Confidential information usually includes things like:

  • Business plans, financial models, product designs, prototypes
  • Customer lists, pricing strategies, marketing plans
  • Technical specifications, source code, algorithms
  • Any unpublished financial or performance data

The startup founders will want to ensure that sensitive information about their innovative products, services, and business strategies are not disclosed by investors to competitors or to the general public.

At the same time, investors will want assurances that the founders won't misuse confidential data about the company's finances, operations, and performance.

The shareholder agreement should clearly define what is considered confidential information. It should also specify:

  • Who has access to confidential data and under what conditions
  • How confidential data will be labeled and stored securely
  • Limitations on copying, transmitting, or sharing confidential information
  • Protocols for reporting any breaches or unauthorized disclosures
  • Consequences for failing to protect confidentiality, such as financial penalties

Having robust confidentiality provisions can help build trust between founders and investors. It shows all parties are committed to protecting the company's sensitive information and intellectual property.

Conclusion

Shareholder agreements are critical documents for startups with external investors. They help align interests between founders and investors, provide governance guidelines for the company, and address key issues like founder control, investor rights, share transfers, and more.
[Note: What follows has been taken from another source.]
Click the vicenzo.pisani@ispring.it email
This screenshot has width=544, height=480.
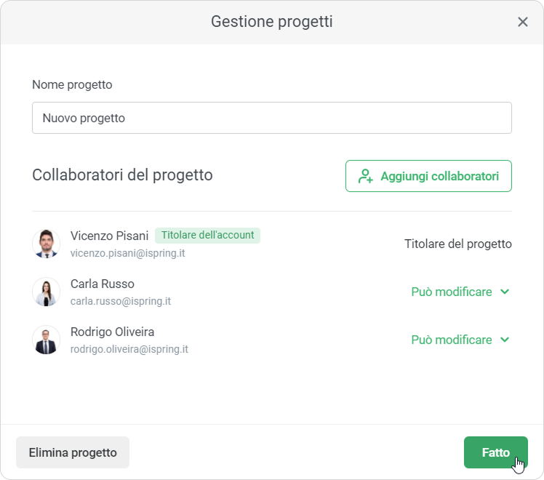[x=127, y=253]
Though there are some standard provisions, each agreement should be customized for a company's specific context and needs. The terms will evolve over funding rounds as the startup grows and new investors come on board.

Having clear shareholder agreements in place becomes even more important for startups in India, as the ecosystem continues to mature. With increasing investments, competition and complexity, founders need to set things up properly from the beginning.
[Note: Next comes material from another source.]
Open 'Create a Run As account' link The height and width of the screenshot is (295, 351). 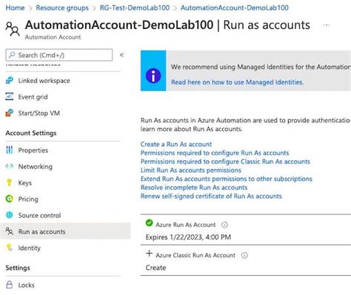[176, 144]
Globally, shareholder agreements are commonplace in venture-backed startups. As Indian startups gain exposure to foreign investors and expand overseas, adopting these best practices will help them succeed.

In conclusion, shareholder agreements create alignment, provide protection and pave the way for long-term growth. For any startup founder, learning about these agreements, involving good legal counsel, and putting in place a solid foundation is a crucial step. These agreements may seem tedious at first, but will prevent a world of trouble down the road.